Work to complete: Without changing anything, reproduce every record below.
Source data below:
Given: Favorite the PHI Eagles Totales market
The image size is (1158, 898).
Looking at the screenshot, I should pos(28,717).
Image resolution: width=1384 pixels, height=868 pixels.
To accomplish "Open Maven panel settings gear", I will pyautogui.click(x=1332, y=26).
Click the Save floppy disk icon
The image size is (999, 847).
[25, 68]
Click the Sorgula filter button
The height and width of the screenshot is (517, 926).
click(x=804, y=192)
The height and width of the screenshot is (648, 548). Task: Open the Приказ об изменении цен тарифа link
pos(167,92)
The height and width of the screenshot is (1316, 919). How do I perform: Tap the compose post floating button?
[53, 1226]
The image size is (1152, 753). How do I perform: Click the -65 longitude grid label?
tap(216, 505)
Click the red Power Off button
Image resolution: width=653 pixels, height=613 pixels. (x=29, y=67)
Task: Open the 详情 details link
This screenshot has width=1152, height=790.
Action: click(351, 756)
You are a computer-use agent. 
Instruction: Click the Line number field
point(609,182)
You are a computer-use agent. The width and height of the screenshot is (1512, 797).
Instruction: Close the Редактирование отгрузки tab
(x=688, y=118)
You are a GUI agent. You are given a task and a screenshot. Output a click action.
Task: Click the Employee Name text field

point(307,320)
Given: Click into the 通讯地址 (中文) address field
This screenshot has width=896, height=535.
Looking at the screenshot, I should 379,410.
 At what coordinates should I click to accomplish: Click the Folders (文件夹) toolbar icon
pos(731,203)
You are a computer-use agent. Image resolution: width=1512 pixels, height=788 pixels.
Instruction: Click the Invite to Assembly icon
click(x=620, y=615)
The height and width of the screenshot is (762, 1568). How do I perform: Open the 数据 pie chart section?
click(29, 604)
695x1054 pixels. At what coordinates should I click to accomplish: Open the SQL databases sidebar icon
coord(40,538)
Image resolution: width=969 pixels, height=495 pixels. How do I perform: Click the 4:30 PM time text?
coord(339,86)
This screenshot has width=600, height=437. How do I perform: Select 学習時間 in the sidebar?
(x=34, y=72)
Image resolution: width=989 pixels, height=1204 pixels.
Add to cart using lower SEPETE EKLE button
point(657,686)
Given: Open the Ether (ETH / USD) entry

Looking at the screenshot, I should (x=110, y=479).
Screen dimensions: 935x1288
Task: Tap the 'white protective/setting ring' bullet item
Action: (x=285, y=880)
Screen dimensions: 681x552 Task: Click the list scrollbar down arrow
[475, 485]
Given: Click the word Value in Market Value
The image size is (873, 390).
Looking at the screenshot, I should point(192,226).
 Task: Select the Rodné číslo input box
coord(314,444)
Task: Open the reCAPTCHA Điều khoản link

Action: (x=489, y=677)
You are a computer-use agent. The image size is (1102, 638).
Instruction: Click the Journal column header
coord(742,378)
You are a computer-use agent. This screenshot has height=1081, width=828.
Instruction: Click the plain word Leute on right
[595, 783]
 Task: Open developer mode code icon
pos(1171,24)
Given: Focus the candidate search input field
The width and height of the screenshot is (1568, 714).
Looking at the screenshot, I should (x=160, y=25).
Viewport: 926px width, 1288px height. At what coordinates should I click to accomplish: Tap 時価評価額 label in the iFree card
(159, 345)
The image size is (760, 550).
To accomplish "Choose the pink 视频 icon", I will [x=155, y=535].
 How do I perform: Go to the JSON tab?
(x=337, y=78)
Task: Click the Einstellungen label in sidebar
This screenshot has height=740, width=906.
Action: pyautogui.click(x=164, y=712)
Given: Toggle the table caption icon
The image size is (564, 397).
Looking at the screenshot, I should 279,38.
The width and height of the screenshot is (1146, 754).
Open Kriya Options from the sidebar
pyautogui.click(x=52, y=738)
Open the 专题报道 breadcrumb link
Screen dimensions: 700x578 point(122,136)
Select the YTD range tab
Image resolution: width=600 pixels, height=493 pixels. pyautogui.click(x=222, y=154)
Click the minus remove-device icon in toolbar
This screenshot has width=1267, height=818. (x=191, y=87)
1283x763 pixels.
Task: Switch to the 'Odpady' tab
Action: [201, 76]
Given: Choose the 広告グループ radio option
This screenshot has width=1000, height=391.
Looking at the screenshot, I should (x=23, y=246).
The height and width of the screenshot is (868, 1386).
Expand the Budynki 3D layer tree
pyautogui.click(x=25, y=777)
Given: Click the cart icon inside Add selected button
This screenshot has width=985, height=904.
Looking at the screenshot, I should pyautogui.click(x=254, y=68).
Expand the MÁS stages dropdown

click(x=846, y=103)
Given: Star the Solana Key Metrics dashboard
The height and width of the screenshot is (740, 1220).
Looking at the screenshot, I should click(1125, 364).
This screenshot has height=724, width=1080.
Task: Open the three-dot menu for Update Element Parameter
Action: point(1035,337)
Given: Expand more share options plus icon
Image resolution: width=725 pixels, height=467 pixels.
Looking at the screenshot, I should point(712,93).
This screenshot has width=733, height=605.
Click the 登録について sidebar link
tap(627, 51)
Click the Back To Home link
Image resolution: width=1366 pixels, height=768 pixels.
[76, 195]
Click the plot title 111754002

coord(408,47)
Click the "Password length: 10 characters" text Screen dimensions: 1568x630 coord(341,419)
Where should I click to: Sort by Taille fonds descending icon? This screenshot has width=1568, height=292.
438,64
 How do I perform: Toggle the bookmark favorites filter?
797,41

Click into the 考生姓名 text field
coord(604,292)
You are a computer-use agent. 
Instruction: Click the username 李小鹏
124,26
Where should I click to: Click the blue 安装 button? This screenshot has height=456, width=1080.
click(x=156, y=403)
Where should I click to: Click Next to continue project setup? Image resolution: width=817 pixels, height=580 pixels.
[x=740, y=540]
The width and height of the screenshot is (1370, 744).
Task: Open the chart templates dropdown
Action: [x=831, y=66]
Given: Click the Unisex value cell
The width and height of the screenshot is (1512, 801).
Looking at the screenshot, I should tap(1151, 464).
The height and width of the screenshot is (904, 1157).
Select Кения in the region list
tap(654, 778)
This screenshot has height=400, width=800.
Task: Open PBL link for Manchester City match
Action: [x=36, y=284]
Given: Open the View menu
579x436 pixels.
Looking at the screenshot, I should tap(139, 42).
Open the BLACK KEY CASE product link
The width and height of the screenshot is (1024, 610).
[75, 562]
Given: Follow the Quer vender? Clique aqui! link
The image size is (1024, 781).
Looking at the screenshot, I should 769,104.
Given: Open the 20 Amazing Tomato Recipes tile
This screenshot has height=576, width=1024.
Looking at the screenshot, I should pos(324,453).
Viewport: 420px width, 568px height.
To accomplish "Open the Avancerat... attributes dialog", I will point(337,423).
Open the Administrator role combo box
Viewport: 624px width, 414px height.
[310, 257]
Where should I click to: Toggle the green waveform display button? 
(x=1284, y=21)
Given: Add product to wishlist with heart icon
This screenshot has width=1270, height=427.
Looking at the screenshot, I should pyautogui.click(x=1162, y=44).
End of Source data.
Task result:
Given: Favorite the PHI Eagles Totales market
The image size is (1158, 898).
Looking at the screenshot, I should pos(28,717).
Image resolution: width=1384 pixels, height=868 pixels.
To accomplish "Open Maven panel settings gear", I will pyautogui.click(x=1332, y=26).
Click the Save floppy disk icon
The image size is (999, 847).
[25, 68]
Click the Sorgula filter button
The height and width of the screenshot is (517, 926).
click(x=804, y=192)
The height and width of the screenshot is (648, 548). Task: Open the Приказ об изменении цен тарифа link
pos(167,92)
The height and width of the screenshot is (1316, 919). How do I perform: Tap the compose post floating button?
[53, 1226]
The image size is (1152, 753). How do I perform: Click the -65 longitude grid label?
tap(216, 505)
Click the red Power Off button
Image resolution: width=653 pixels, height=613 pixels. (x=29, y=67)
Task: Open the 详情 details link
This screenshot has width=1152, height=790.
Action: click(351, 756)
You are a computer-use agent. 
Instruction: Click the Line number field
point(609,182)
You are a computer-use agent. The width and height of the screenshot is (1512, 797).
Instruction: Close the Редактирование отгрузки tab
(x=688, y=118)
You are a GUI agent. You are given a task and a screenshot. Output a click action.
Task: Click the Employee Name text field

point(307,320)
Given: Click into the 通讯地址 (中文) address field
This screenshot has width=896, height=535.
Looking at the screenshot, I should 379,410.
 At what coordinates should I click to accomplish: Click the Folders (文件夹) toolbar icon
pos(731,203)
You are a computer-use agent. Image resolution: width=1512 pixels, height=788 pixels.
Instruction: Click the Invite to Assembly icon
click(x=620, y=615)
The height and width of the screenshot is (762, 1568). How do I perform: Open the 数据 pie chart section?
click(29, 604)
695x1054 pixels. At what coordinates should I click to accomplish: Open the SQL databases sidebar icon
coord(40,538)
Image resolution: width=969 pixels, height=495 pixels. How do I perform: Click the 4:30 PM time text?
coord(339,86)
This screenshot has width=600, height=437. How do I perform: Select 学習時間 in the sidebar?
(x=34, y=72)
Image resolution: width=989 pixels, height=1204 pixels.
Add to cart using lower SEPETE EKLE button
point(657,686)
Given: Open the Ether (ETH / USD) entry

Looking at the screenshot, I should (x=110, y=479).
Screen dimensions: 935x1288
Task: Tap the 'white protective/setting ring' bullet item
Action: (x=285, y=880)
Screen dimensions: 681x552 Task: Click the list scrollbar down arrow
[475, 485]
Given: Click the word Value in Market Value
The image size is (873, 390).
Looking at the screenshot, I should point(192,226).
 Task: Select the Rodné číslo input box
coord(314,444)
Task: Open the reCAPTCHA Điều khoản link

Action: (x=489, y=677)
You are a computer-use agent. The image size is (1102, 638).
Instruction: Click the Journal column header
coord(742,378)
You are a computer-use agent. This screenshot has height=1081, width=828.
Instruction: Click the plain word Leute on right
[595, 783]
 Task: Open developer mode code icon
pos(1171,24)
Given: Focus the candidate search input field
The width and height of the screenshot is (1568, 714).
Looking at the screenshot, I should (x=160, y=25).
Viewport: 926px width, 1288px height. At what coordinates should I click to accomplish: Tap 時価評価額 label in the iFree card
(159, 345)
The image size is (760, 550).
To accomplish "Choose the pink 视频 icon", I will [x=155, y=535].
 How do I perform: Go to the JSON tab?
(x=337, y=78)
Task: Click the Einstellungen label in sidebar
This screenshot has height=740, width=906.
Action: pyautogui.click(x=164, y=712)
Given: Toggle the table caption icon
The image size is (564, 397).
Looking at the screenshot, I should 279,38.
The width and height of the screenshot is (1146, 754).
Open Kriya Options from the sidebar
pyautogui.click(x=52, y=738)
Open the 专题报道 breadcrumb link
Screen dimensions: 700x578 point(122,136)
Select the YTD range tab
Image resolution: width=600 pixels, height=493 pixels. pyautogui.click(x=222, y=154)
Click the minus remove-device icon in toolbar
This screenshot has width=1267, height=818. (x=191, y=87)
1283x763 pixels.
Task: Switch to the 'Odpady' tab
Action: [201, 76]
Given: Choose the 広告グループ radio option
This screenshot has width=1000, height=391.
Looking at the screenshot, I should (x=23, y=246).
The height and width of the screenshot is (868, 1386).
Expand the Budynki 3D layer tree
pyautogui.click(x=25, y=777)
Given: Click the cart icon inside Add selected button
This screenshot has width=985, height=904.
Looking at the screenshot, I should pyautogui.click(x=254, y=68).
Expand the MÁS stages dropdown

click(x=846, y=103)
Given: Star the Solana Key Metrics dashboard
The height and width of the screenshot is (740, 1220).
Looking at the screenshot, I should click(1125, 364).
This screenshot has height=724, width=1080.
Task: Open the three-dot menu for Update Element Parameter
Action: point(1035,337)
Given: Expand more share options plus icon
Image resolution: width=725 pixels, height=467 pixels.
Looking at the screenshot, I should point(712,93).
This screenshot has width=733, height=605.
Click the 登録について sidebar link
tap(627, 51)
Click the Back To Home link
Image resolution: width=1366 pixels, height=768 pixels.
[76, 195]
Click the plot title 111754002

coord(408,47)
Click the "Password length: 10 characters" text Screen dimensions: 1568x630 coord(341,419)
Where should I click to: Sort by Taille fonds descending icon? This screenshot has width=1568, height=292.
438,64
 How do I perform: Toggle the bookmark favorites filter?
797,41

Click into the 考生姓名 text field
coord(604,292)
You are a computer-use agent. 
Instruction: Click the username 李小鹏
124,26
Where should I click to: Click the blue 安装 button? This screenshot has height=456, width=1080.
click(x=156, y=403)
Where should I click to: Click Next to continue project setup? Image resolution: width=817 pixels, height=580 pixels.
[x=740, y=540]
The width and height of the screenshot is (1370, 744).
Task: Open the chart templates dropdown
Action: [x=831, y=66]
Given: Click the Unisex value cell
The width and height of the screenshot is (1512, 801).
Looking at the screenshot, I should tap(1151, 464).
The height and width of the screenshot is (904, 1157).
Select Кения in the region list
tap(654, 778)
This screenshot has height=400, width=800.
Task: Open PBL link for Manchester City match
Action: [x=36, y=284]
Given: Open the View menu
579x436 pixels.
Looking at the screenshot, I should tap(139, 42).
Open the BLACK KEY CASE product link
The width and height of the screenshot is (1024, 610).
[75, 562]
Given: Follow the Quer vender? Clique aqui! link
The image size is (1024, 781).
Looking at the screenshot, I should 769,104.
Given: Open the 20 Amazing Tomato Recipes tile
This screenshot has height=576, width=1024.
Looking at the screenshot, I should pos(324,453).
Viewport: 420px width, 568px height.
To accomplish "Open the Avancerat... attributes dialog", I will point(337,423).
Open the Administrator role combo box
Viewport: 624px width, 414px height.
[310, 257]
Where should I click to: Toggle the green waveform display button? 
(x=1284, y=21)
Given: Add product to wishlist with heart icon
This screenshot has width=1270, height=427.
Looking at the screenshot, I should pyautogui.click(x=1162, y=44).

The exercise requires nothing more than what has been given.